Singapore’s Real Estate Investment Trusts (REITS) have outperformed the broader market so far this year rising 22 per cent compared to the benchmark Straits Times Index’s 14 per cent gain.
But analysts said such higher capital gains are adding pressure on yields.
Reaching higher are the average Distribution Per Unit from REITS.
On average, analysts noted that dividends grew 2 per cent from the previous quarter and 8 per cent year on year.
Volatile markets and a strong Singdollar have pushed investors to REITS, resulting in the FTSE Straits Times REITS Index outperforming the Straits Times Index.
An analyst at OCBC Investment Research, Kevin Tan, said: “A number of REITS are trading at a premium to their book values. This has caused analysts to downgrade some of the counters recently. As the unit prices continue to trade higher, we may potentially see more downgrades, which may depress the unit prices in the near term.”
So far, analysts noted the yields have contracted from an average of 7.3 to 6.6 per cent.

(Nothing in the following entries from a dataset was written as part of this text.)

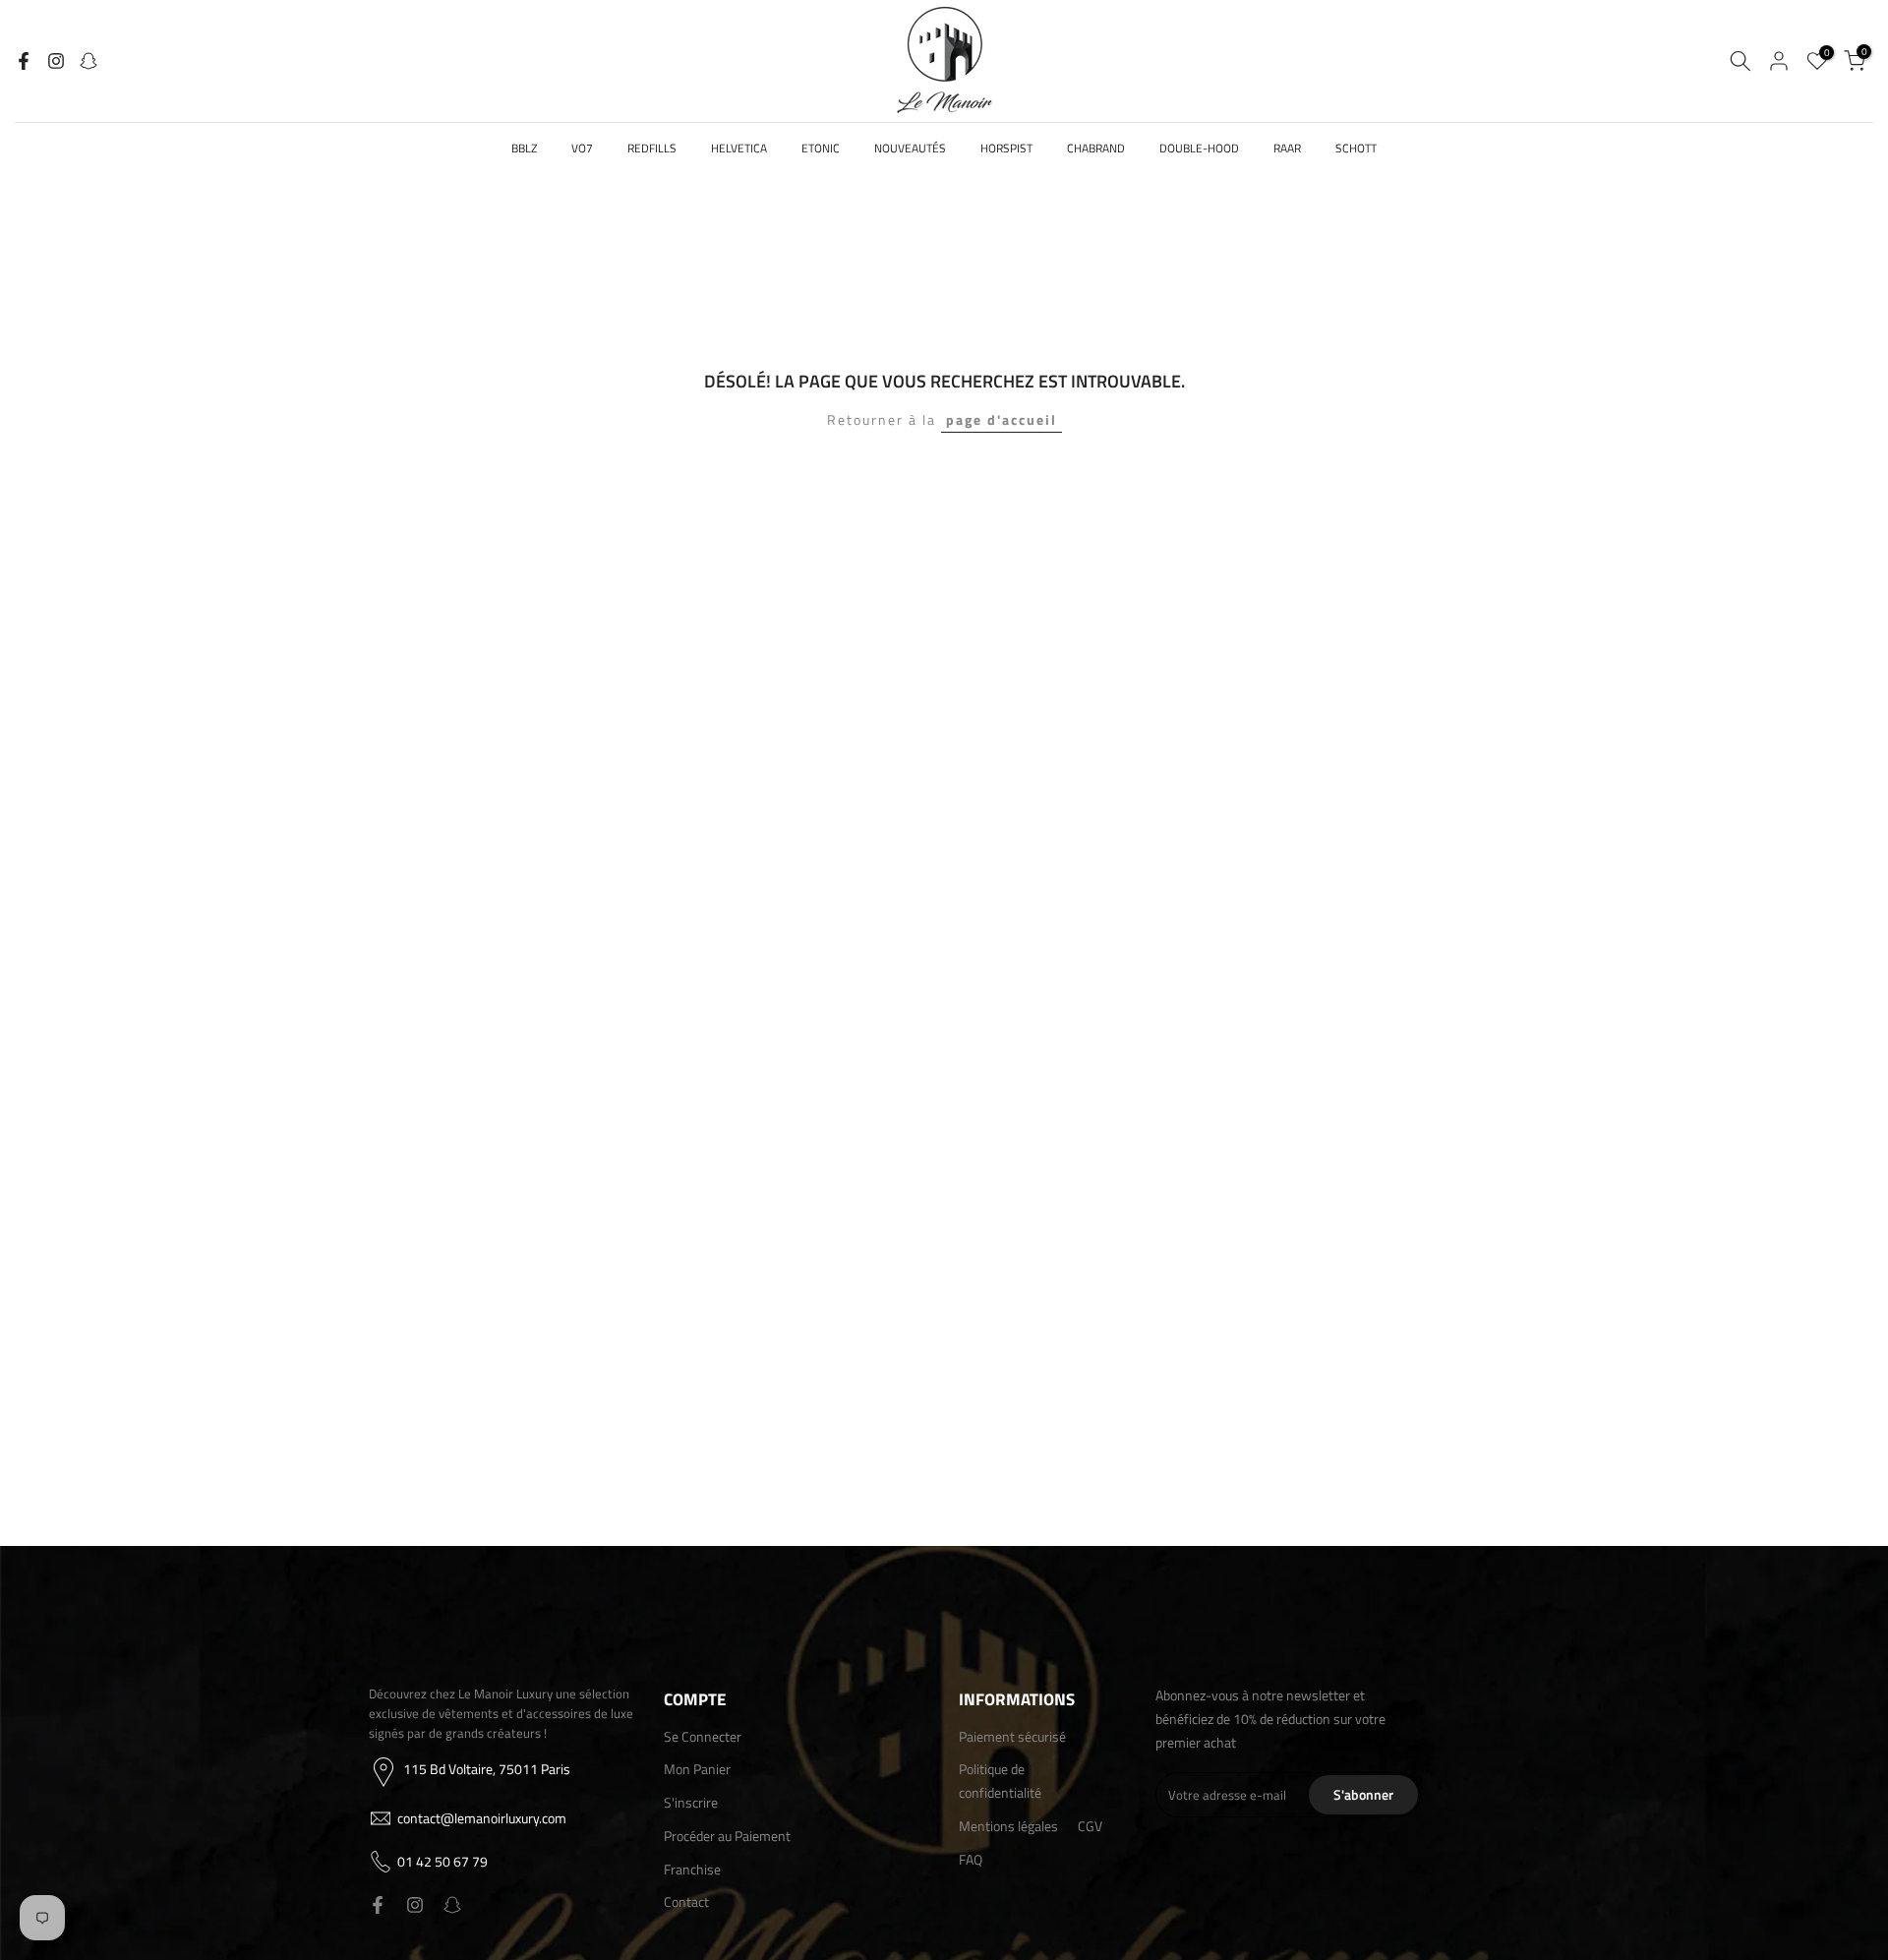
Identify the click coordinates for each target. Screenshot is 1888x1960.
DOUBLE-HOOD (1199, 148)
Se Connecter (702, 1736)
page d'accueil (1001, 419)
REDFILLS (652, 148)
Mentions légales (1008, 1825)
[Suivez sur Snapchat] (88, 61)
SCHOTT (1356, 148)
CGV (1090, 1825)
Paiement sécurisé (1012, 1736)
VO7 (582, 148)
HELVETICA (739, 148)
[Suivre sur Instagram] (56, 61)
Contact (686, 1901)
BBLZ (524, 148)
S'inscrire (691, 1802)
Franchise (692, 1869)
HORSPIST (1006, 148)
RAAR (1287, 148)
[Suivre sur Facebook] (23, 61)
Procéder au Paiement (727, 1835)
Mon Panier (697, 1768)
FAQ (970, 1859)
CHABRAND (1096, 148)
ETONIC (820, 148)
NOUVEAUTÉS (910, 148)
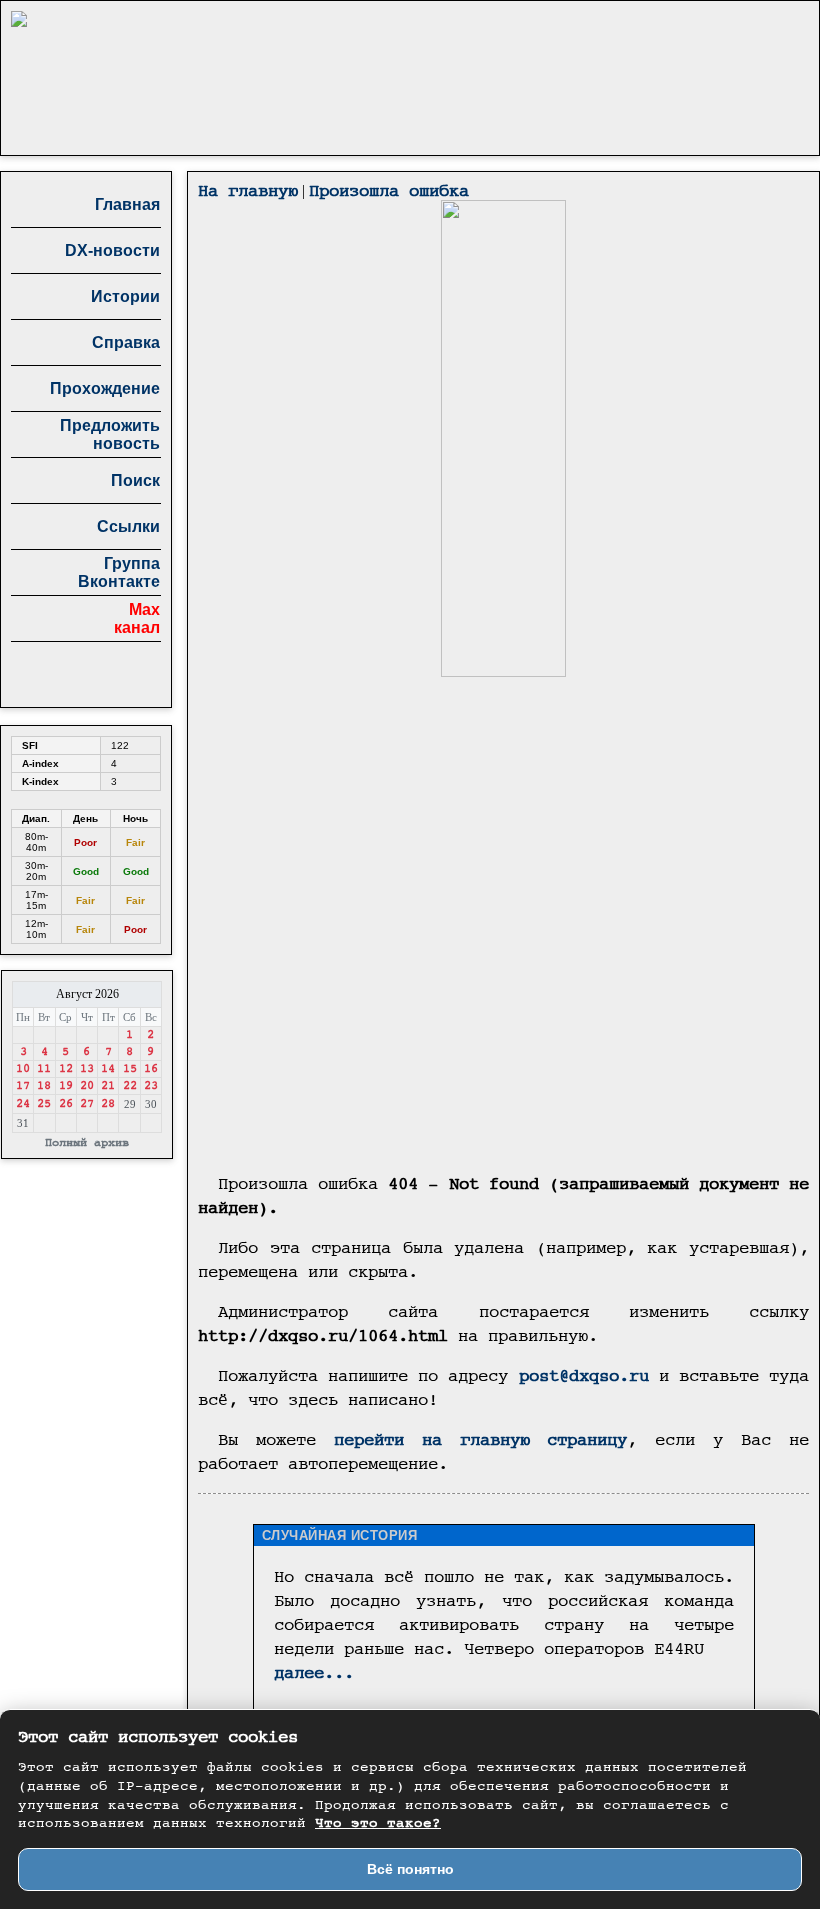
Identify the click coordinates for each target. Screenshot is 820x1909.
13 (87, 1069)
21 (108, 1086)
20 (87, 1086)
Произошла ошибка (389, 191)
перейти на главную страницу (481, 1440)
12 (66, 1069)
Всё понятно (410, 1869)
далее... (314, 1673)
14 (108, 1069)
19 (66, 1086)
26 (66, 1104)
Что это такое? (378, 1824)
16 (151, 1069)
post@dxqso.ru (584, 1376)
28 (108, 1104)
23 (151, 1086)
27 (87, 1104)
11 (44, 1069)
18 (44, 1086)
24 (23, 1104)
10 (23, 1069)
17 (23, 1086)
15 (130, 1069)
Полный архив (87, 1143)
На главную (248, 191)
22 (130, 1086)
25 (44, 1104)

But analysts pointed out industrial REITS will continue to provide more attractive yields, compared to other sectors.
Equity research analyst at DBS Vickers, Derek Tan, said: “Sectors that have more third party opportunities would be in the industrial sector, given that the acquisitions tend to be more bite sized from that perspective, compared to the office or retail where the typical asset size of acquisition would be in hundreds of millions, kind of range, which would be relatively large versus an industrial REITS. Some of the REITS are sponsored REITS, with a visible pipeline. That would give the REIT the visibility in terms of inorganic growth prospects.”
Analysts said REITS managed by property developers may see more inorganic growth prospects.
This, as developers could take on a development and sell it back to their REITS at a more favourable price.